> **REQUIRED WORK**
Format every line of the items below as a numbered list. Omit any blank lines and leave out the pictures.

[Collection entries]
►
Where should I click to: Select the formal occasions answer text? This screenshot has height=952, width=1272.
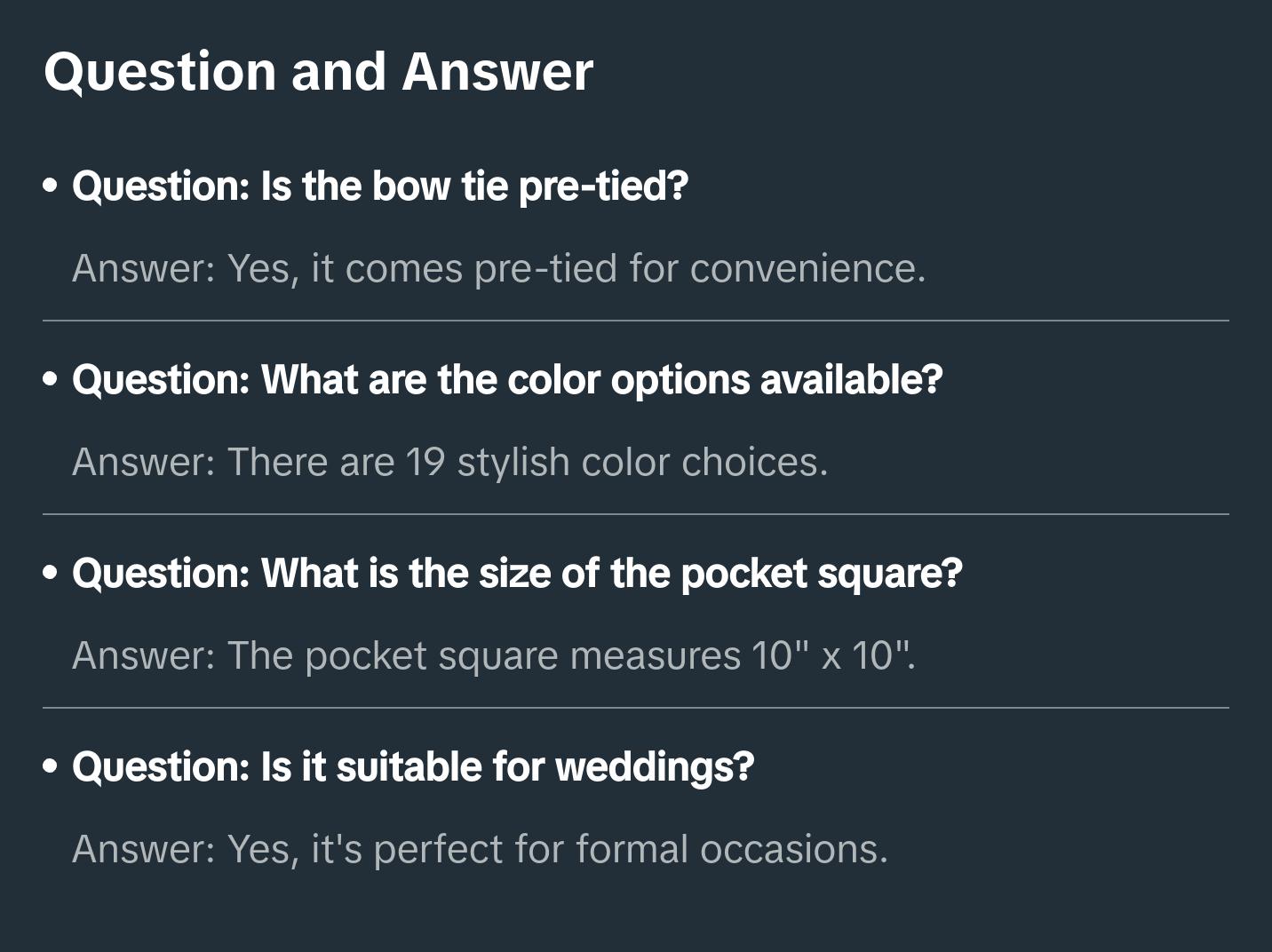[x=480, y=849]
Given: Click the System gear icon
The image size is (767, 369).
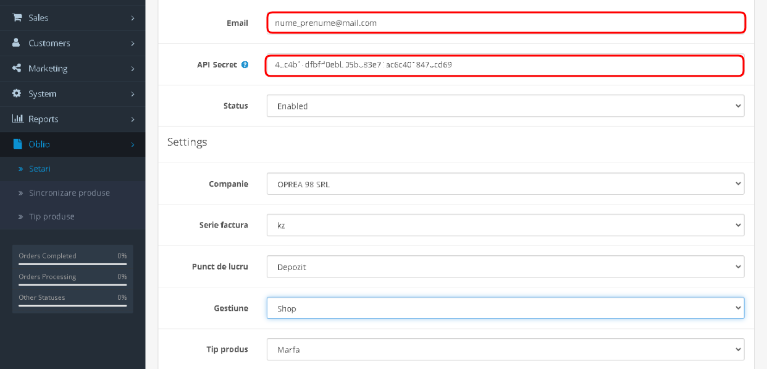Looking at the screenshot, I should point(17,93).
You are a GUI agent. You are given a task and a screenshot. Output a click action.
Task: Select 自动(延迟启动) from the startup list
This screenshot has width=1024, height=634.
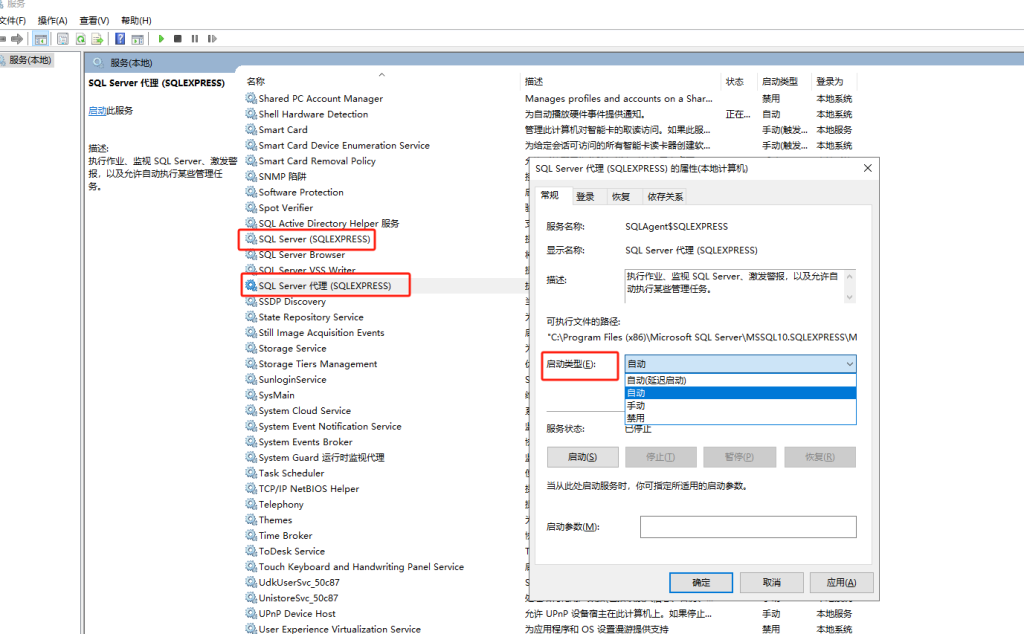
◄
> **FINAL ANSWER**
1. Where should I click to: Select the formal occasions answer text? This screenshot has height=952, width=1272.
2. [x=480, y=849]
3. Given: Click the System gear icon
4. The image size is (767, 369).
5. Looking at the screenshot, I should point(17,93).
6. You are a GUI agent. You are given a task and a screenshot. Output a click action.
7. Task: Select 自动(延迟启动) from the startup list
8. This screenshot has width=1024, height=634.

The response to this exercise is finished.